American Viticultural Area in California

San Ysidro District is an American Viticultural Area (AVA) located in southern Santa Clara County, California about
4 mi east of the town of Gilroy. It lies within the larger Santa Clara Valley AVA just east of the Diablo Range foothills. It was established as the nation's 109^{th}, the state's 64^{th} and the county’s fifth appellation on November 15, 1990 by the Bureau of Alcohol, Tobacco and Firearms (ATF), Treasury after reviewing the petition submitted by Mr. Barry Jackson of Harmony Wine Co., on behalf of the owners of the Mistral Vineyard and the San Ysidro Vineyard, proposing a viticultural area to be known as "San Ysidro." The petitioner subsequently amended the petition requesting the name be changed to "San Ysidro District."

The appellation is significantly cooler than other parts of Santa Clara Valley. Cooling breezes can reach the area via the Pajaro River which cuts into the nearby foothills. At the outset, there were two commercial vineyards within the viticultural area, Mistral Vineyard and San Ysidro Vineyard. The two vineyards comprise approximately 520 acre under cultivation. There were five wineries producing vineyard designated wines from the area.

==History==
The name "San Ysidro" (/es/ san-ee-see-droh) is derived from the original Spanish land grant in 1809 or 1810 by Governor José Joaquín de Arrillaga to Ygnacio Ortega (1764–1829), the son of José Francisco Ortega, one of Gaspar de Portola's scouts in the original exploration of California by the Spanish after 1769. The grant is probably named for St. Isidore, the 7th century archbishop of Seville. The rancho was about 13066 acre in size and on Ortega's death in 1833, with Alta California under Mexican rule, Governor José Figueroa divided Rancho Ysidro among his three children, Isabel, Clara, Jose Quintin and their families.

The San Ysidro winegrowing area today is located in the 4438 acre portion that went to the Ortega son, and was clearly identified as such, even after it had been divided and sold off later in the century. It is usually named the Quintin Ortega portion. Following the final patenting of this land in the 1860's, it was sold off in fairly large plots to American settlers. This area grew up as a sort of satellite to the new town of Gilroy that developed in later years. Old Gilroy, or San Ysidro, grew up on the land just north of the Quintin Ortega section and granted to Maria Clara Ortega, the wife of John Gilroy, a Scotsman and one of the first naturalized English-speaking settlers in Alta California. The San Ysidro school was located there.

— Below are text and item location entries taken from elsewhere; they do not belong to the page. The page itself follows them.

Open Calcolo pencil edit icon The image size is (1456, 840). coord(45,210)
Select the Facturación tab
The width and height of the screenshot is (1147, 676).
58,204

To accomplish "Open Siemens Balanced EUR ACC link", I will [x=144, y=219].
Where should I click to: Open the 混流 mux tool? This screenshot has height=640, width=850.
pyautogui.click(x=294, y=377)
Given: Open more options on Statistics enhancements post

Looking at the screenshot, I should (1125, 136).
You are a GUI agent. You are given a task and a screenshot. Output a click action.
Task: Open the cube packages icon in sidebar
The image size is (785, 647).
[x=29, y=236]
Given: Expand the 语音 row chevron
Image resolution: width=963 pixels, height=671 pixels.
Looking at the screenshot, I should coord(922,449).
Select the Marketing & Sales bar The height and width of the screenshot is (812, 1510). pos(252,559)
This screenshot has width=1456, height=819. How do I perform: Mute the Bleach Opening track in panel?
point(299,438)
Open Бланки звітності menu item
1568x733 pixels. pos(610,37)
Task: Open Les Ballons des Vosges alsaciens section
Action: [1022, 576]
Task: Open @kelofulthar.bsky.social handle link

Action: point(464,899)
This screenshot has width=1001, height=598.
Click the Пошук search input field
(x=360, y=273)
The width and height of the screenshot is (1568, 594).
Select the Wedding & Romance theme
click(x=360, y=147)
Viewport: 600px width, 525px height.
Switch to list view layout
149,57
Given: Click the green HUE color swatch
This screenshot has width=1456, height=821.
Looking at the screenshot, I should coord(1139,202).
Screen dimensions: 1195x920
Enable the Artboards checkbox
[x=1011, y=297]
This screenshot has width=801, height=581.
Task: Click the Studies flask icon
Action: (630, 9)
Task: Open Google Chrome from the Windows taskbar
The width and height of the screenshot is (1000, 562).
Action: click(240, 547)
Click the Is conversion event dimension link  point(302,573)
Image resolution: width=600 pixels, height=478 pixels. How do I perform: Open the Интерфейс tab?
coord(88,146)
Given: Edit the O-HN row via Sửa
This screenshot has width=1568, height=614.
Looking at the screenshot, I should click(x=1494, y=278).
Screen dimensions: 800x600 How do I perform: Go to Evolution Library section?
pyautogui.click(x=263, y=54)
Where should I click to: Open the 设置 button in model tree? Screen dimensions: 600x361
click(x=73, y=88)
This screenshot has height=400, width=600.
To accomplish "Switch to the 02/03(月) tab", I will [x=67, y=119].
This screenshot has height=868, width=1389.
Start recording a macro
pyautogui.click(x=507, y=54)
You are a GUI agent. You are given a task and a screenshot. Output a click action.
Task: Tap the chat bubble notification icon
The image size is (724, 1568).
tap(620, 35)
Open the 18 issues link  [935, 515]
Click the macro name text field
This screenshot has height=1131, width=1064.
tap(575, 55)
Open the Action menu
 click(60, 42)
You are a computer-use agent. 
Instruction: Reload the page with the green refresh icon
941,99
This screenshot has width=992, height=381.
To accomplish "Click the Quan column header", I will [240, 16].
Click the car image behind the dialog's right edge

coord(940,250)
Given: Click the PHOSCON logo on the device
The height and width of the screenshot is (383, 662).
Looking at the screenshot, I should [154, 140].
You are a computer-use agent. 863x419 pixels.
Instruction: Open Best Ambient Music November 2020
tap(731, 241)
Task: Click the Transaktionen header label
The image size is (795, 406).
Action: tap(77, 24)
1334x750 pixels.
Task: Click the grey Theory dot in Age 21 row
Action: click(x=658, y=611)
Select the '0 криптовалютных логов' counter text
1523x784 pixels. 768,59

The dominant agricultural activity there was dairying and by the 1890's Gilroy, the garlic capital of the world, had developed a great reputation for its cheese production, particularly from the San Ysidro area where five families had all had dairies. This emphasis continued for years and was listed as Gilroy's claim to fame when the San Jose Mercury published its beautiful book on the county in 1895, "Gilroy's principal product is cheese, the succulent grasses which flourish along the creeks and in the low lands... having brought about the development of the industry." Fully one fifth of California cheese production, well over 1 e6lbs, came from Gilroy, and at least half of the producers listed by the Mercury had their facilities along Pacheco Pass Road in the San Ysidro area. From 1876 to the early 1930's, although dairying remained important, some orchards and vineyards were planted.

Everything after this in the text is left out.